Data drawn from a collection:
============

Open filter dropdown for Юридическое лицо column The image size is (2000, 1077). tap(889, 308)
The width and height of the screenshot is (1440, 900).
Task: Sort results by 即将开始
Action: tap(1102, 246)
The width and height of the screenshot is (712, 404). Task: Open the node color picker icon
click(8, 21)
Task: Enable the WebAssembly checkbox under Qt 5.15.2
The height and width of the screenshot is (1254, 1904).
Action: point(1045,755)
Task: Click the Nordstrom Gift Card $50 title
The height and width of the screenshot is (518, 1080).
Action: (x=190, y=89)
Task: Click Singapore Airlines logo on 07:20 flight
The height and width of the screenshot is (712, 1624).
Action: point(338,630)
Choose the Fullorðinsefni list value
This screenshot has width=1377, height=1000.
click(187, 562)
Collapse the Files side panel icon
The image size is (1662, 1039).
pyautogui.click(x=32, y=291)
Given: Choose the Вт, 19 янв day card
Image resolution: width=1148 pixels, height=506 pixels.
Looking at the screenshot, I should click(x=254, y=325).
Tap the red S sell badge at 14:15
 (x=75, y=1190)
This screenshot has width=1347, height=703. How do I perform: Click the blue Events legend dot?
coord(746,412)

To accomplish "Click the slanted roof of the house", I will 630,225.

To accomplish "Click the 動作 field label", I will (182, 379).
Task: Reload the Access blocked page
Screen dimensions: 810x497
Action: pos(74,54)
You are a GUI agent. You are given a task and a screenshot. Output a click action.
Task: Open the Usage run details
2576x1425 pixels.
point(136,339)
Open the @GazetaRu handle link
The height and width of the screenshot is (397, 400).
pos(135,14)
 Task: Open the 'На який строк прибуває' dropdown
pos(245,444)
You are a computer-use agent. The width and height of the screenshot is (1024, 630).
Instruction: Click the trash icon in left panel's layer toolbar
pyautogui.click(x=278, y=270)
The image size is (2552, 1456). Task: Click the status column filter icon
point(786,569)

============

Set exercise: Output the records from the line containing "will (182, 379)." through the end as a JSON list of strings, with one string per line and blank lines omitted.

The result:
[
  "To accomplish \"Click the 動作 field label\", I will (182, 379).",
  "Task: Reload the Access blocked page",
  "Screen dimensions: 810x497",
  "Action: pos(74,54)",
  "You are a GUI agent. You are given a task and a screenshot. Output a click action.",
  "Task: Open the Usage run details",
  "2576x1425 pixels.",
  "point(136,339)",
  "Open the @GazetaRu handle link",
  "The height and width of the screenshot is (397, 400).",
  "pos(135,14)",
  " Task: Open the 'На який строк прибуває' dropdown",
  "pos(245,444)",
  "You are a computer-use agent. The width and height of the screenshot is (1024, 630).",
  "Instruction: Click the trash icon in left panel's layer toolbar",
  "pyautogui.click(x=278, y=270)",
  "The image size is (2552, 1456). Task: Click the status column filter icon",
  "point(786,569)"
]